Do Nurses at Gardens Of Belden Village Stick Around?

GARDENS OF BELDEN VILLAGE has a staff turnover rate of 47%, which is about average for Ohio nursing homes (state average: 46%). Moderate turnover is common in nursing homes, but families should still ask about staff tenure and how the facility maintains care continuity when employees leave.

Was Gardens Of Belden Village Ever Fined?

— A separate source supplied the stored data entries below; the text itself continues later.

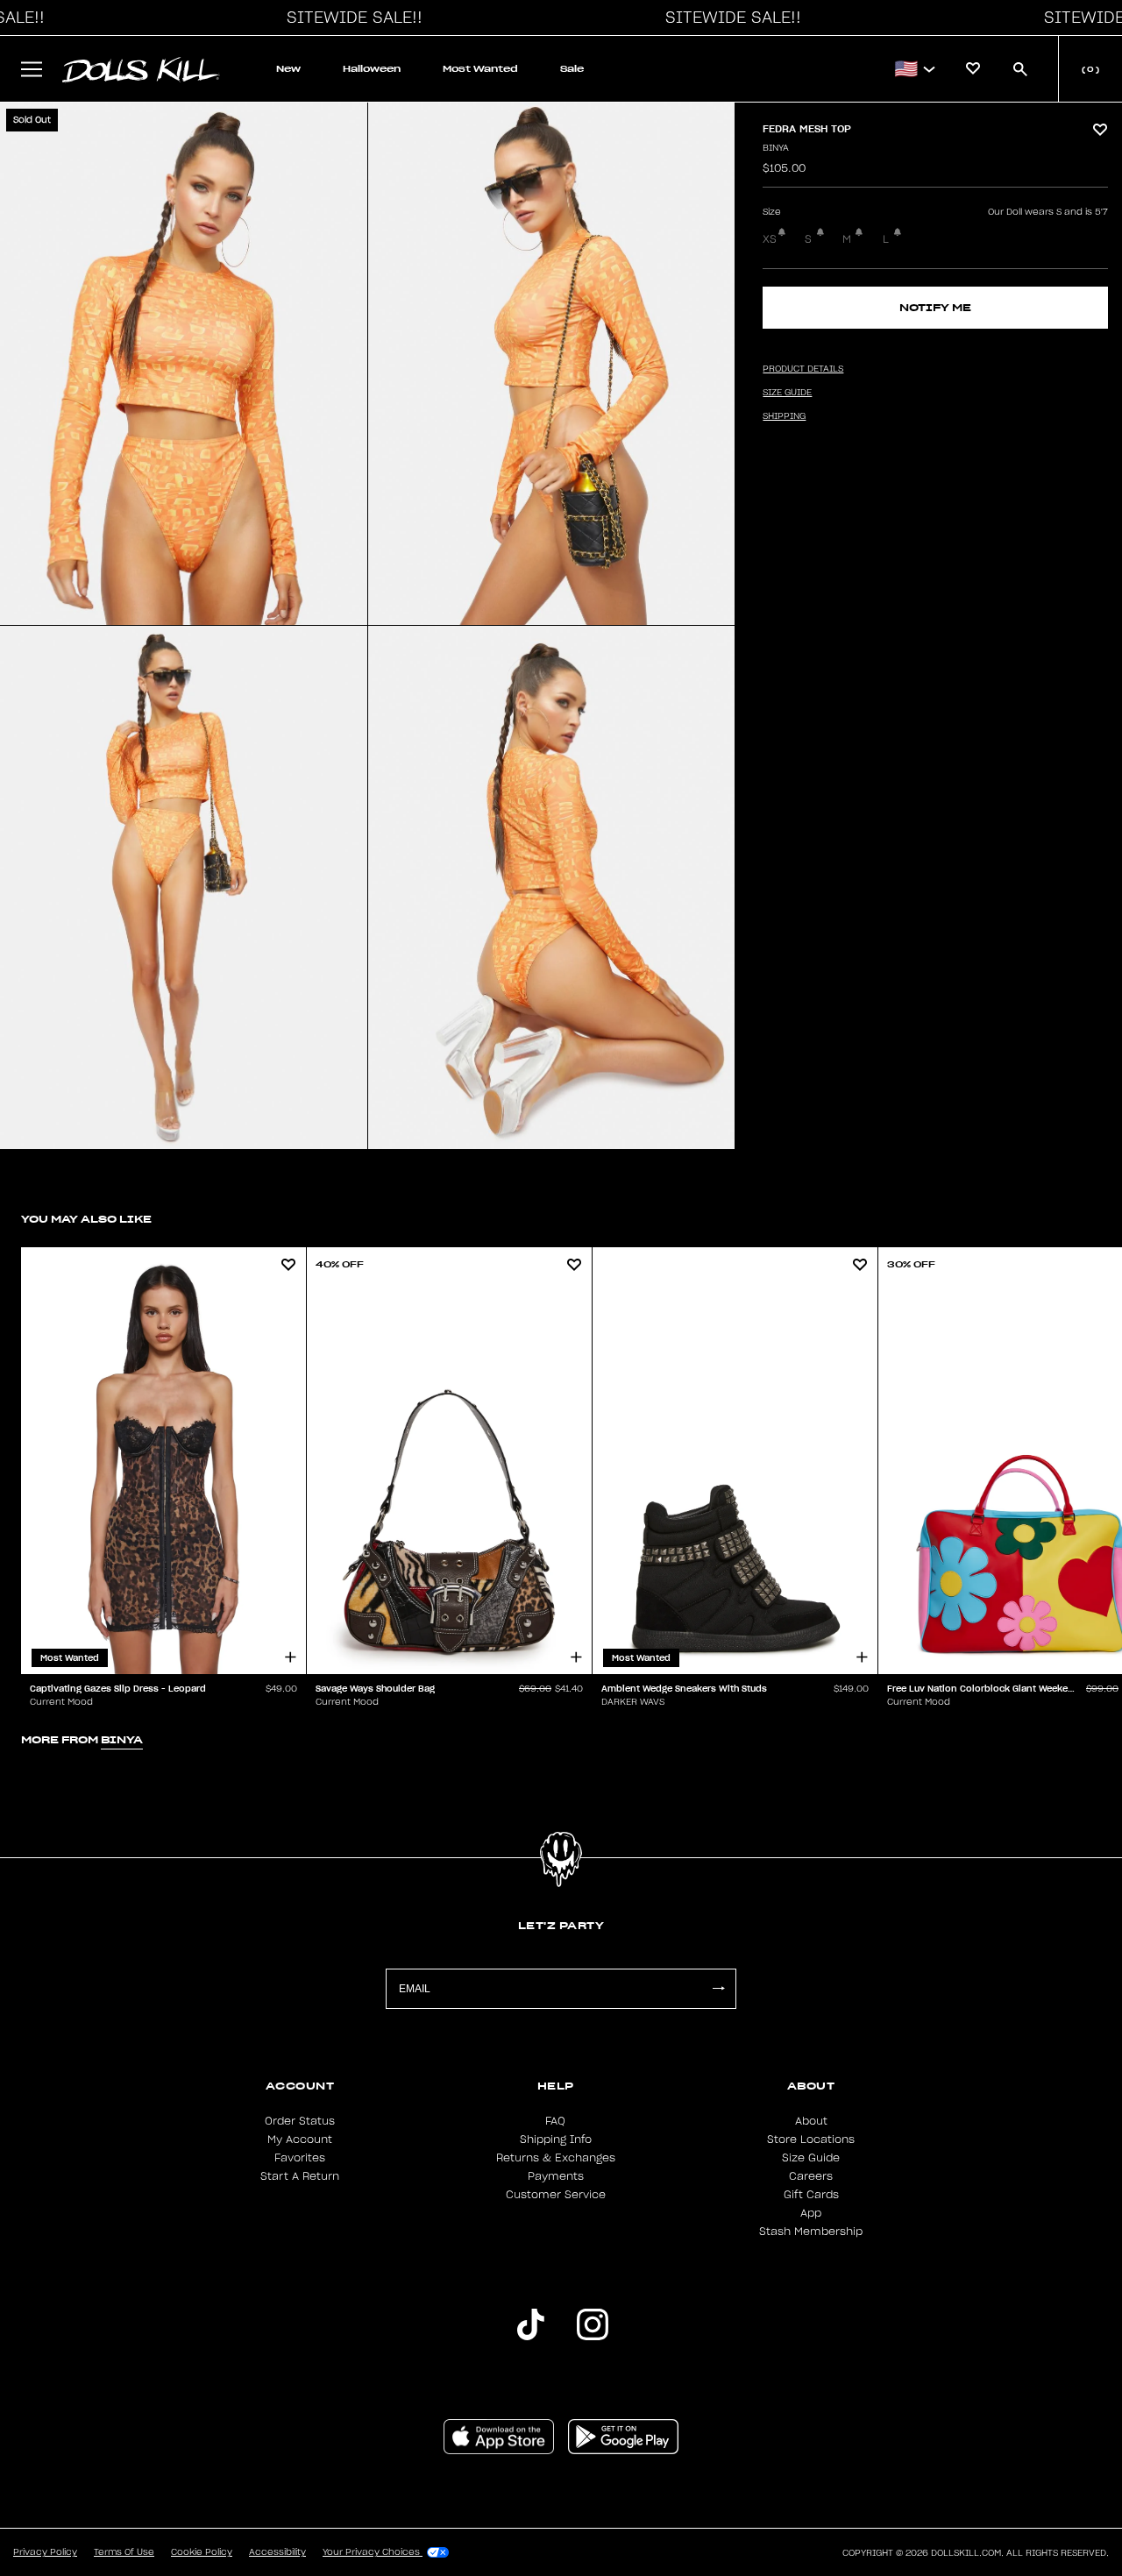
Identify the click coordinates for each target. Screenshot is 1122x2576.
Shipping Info (556, 2139)
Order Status (300, 2121)
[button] (350, 17)
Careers (811, 2176)
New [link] (288, 69)
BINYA (776, 148)
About (811, 2121)
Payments (556, 2176)
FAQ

GARDENS OF BELDEN VILLAGE has no federal fines on record. CMS issues fines when nursing homes fail to meet care standards or don't correct problems found during inspections. The absence of fines suggests the facility has either maintained compliance or corrected any issues before penalties were assessed. This is a positive indicator, though families should still review recent inspection reports for the full picture.

Is Gardens Of Belden Village on Any Federal Watch List?

GARDENS OF BELDEN VILLAGE is not on any federal watch list. The most significant is the Special Focus Facility (SFF) program, which identifies the bottom 1% of nursing homes nationally based on persistent, serious quality problems. Not being on this list means the facility has avoided the pattern of deficiencies that triggers enhanced federal oversight. This is a positive indicator, though families should still review the facility's inspection history directly.